__Problem__.
Establish how many lines in the entries hold the string "screenshot". The number by itself is the whole answer.

__Records supplied__.
===

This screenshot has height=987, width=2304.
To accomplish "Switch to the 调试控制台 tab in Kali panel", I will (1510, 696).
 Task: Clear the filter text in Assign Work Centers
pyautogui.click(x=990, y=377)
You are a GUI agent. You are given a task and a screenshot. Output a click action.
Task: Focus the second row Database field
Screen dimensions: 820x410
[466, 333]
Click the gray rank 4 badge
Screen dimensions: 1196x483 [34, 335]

===

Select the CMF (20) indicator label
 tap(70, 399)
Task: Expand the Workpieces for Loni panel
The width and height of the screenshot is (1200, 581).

===

__Problem solution__.
3